2  Equation Ordering

Andre Niquesans of La Colline De L'un Arbre in the South Pacific writes:

Dear CellML guy,

The CellML spec states that a processor cannot attach any significance to the ordering of the math in a CellML document which I'm interpreting as meaning that, assuming that all variables are resolved within the component, the processor is free to evaluate the equations in any order it likes. Does that sound about right?

The CellML Guy replies:

Dear Andre,

This is indeed an under-specified part of the CellML 1.0 specification. In the next edition of the specification you will find the following paragraph, which I think answers your question:

The mathematics in a model defined using CellML 1.0 consist of a static system of expressions, which are distributed over a network of components. CellML provides no facilities for specifying the order in which these expressions should be evaluated, as this is simulation information rather than model information. CellML processing software must not assume that the ordering of expressions within a component or within a CellML document has any significance, and may evaluate equations in any order when running simulations. For interoperability, it is recommended that CellML processing software evaluate expressions in an order which minimises the number of unknown variables in each expression.

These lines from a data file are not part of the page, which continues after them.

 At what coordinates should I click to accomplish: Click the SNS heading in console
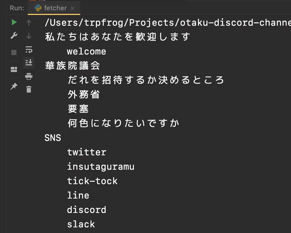tap(52, 138)
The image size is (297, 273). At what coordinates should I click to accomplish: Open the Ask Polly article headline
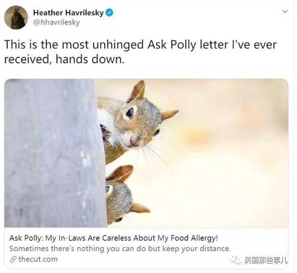(x=114, y=238)
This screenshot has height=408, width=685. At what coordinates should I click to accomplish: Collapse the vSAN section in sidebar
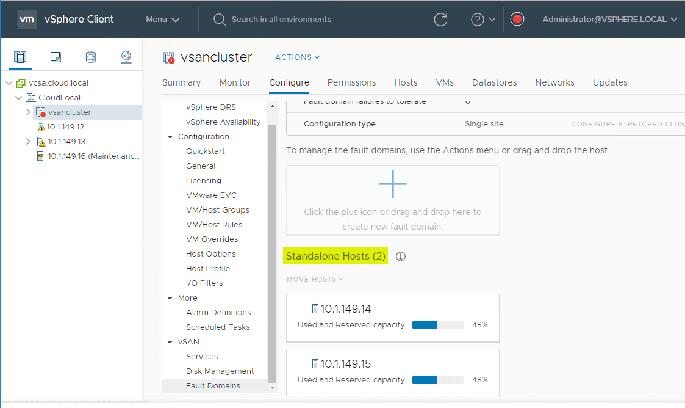click(x=170, y=342)
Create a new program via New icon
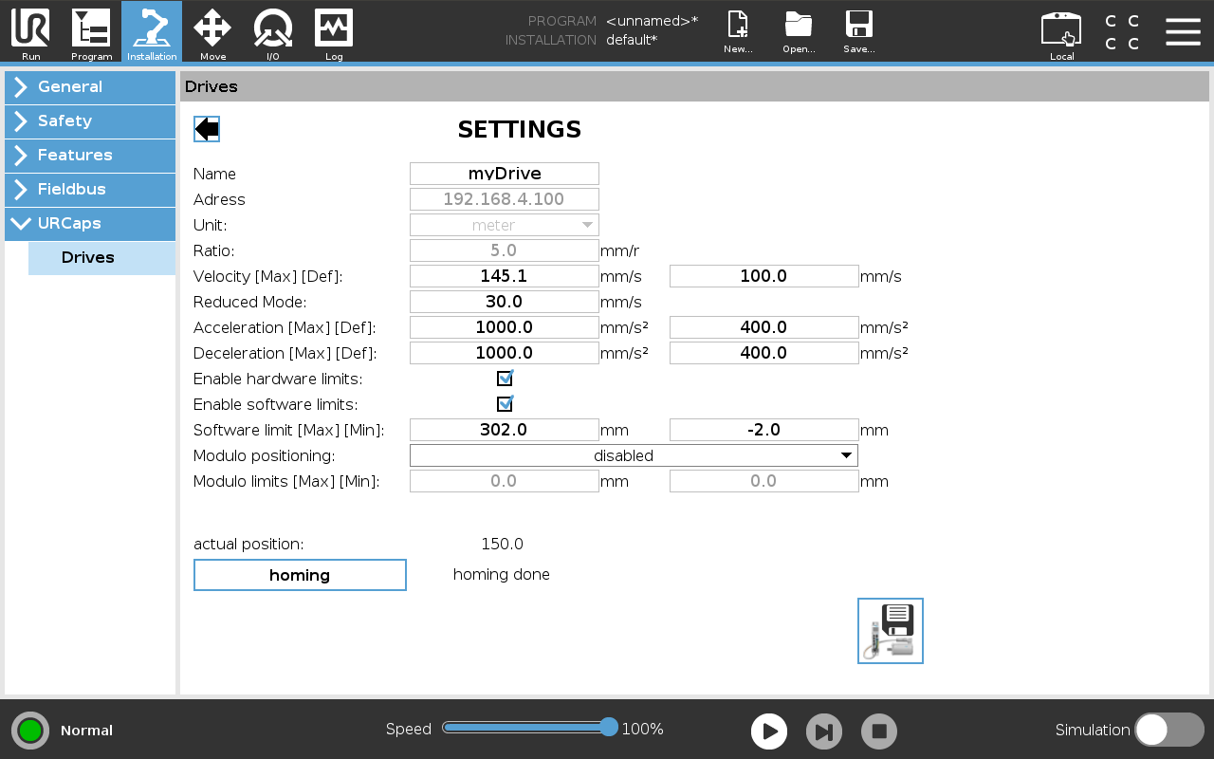Screen dimensions: 1214x759 point(738,33)
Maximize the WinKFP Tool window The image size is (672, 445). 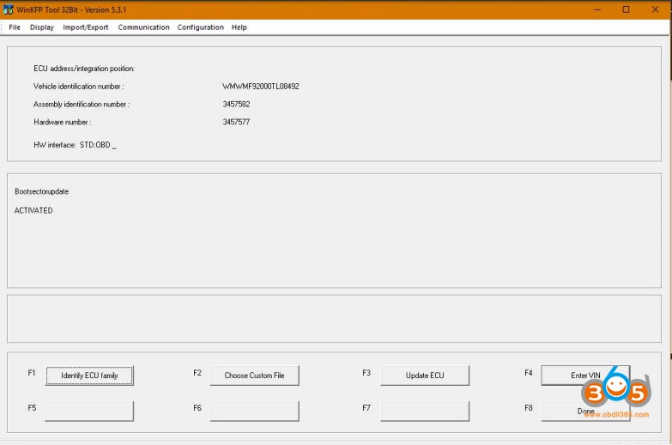tap(626, 9)
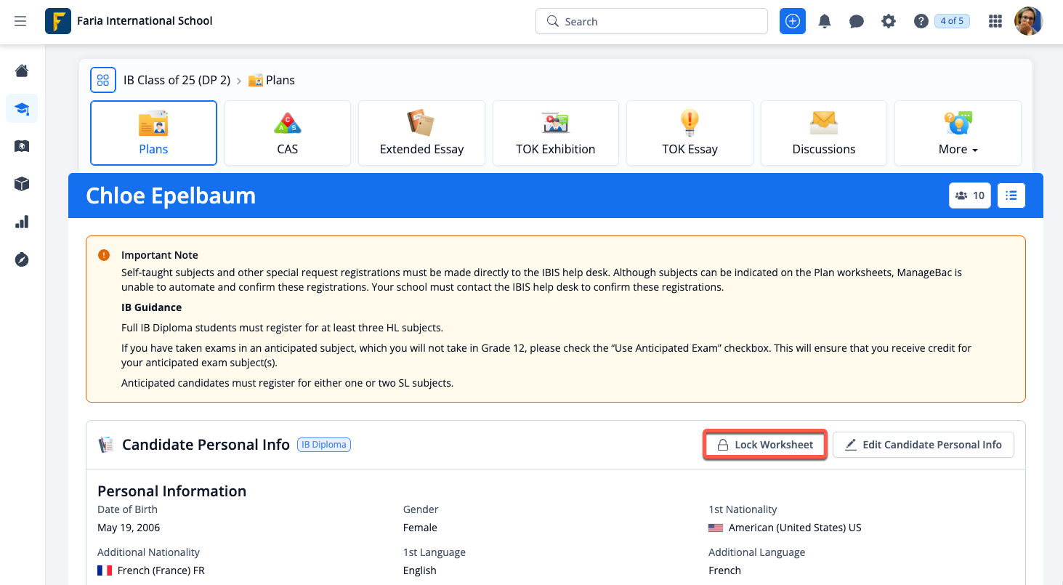The height and width of the screenshot is (585, 1063).
Task: Open the user profile avatar menu
Action: tap(1028, 21)
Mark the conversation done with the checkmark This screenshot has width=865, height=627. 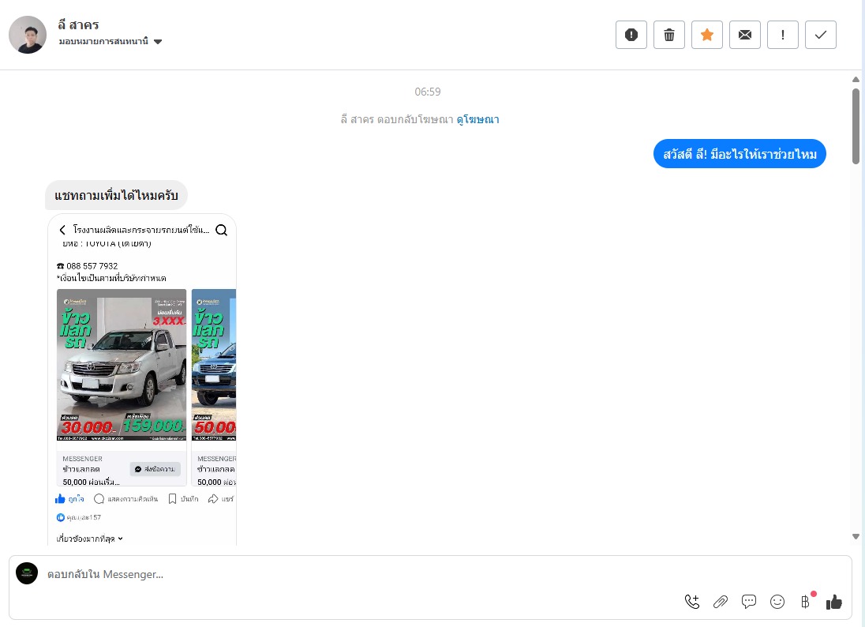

3  Breaking pathways into components

Andrew the Beautiful from the mainland writes:

Dear CellML Guy,

I really enjoyed reading the CellML specification. I haven't read any work of fiction as fast paced and exciting since War and Peace. I failed to grasp some of the finer plot twists however and have some questions:

Given the following statements:

  1. "Components are the smallest functional units in a model" (section 3.2.1, Definition of a component)
  2. "Each variable in the model belongs to a single component" (section 3.2.3, Definition of variables)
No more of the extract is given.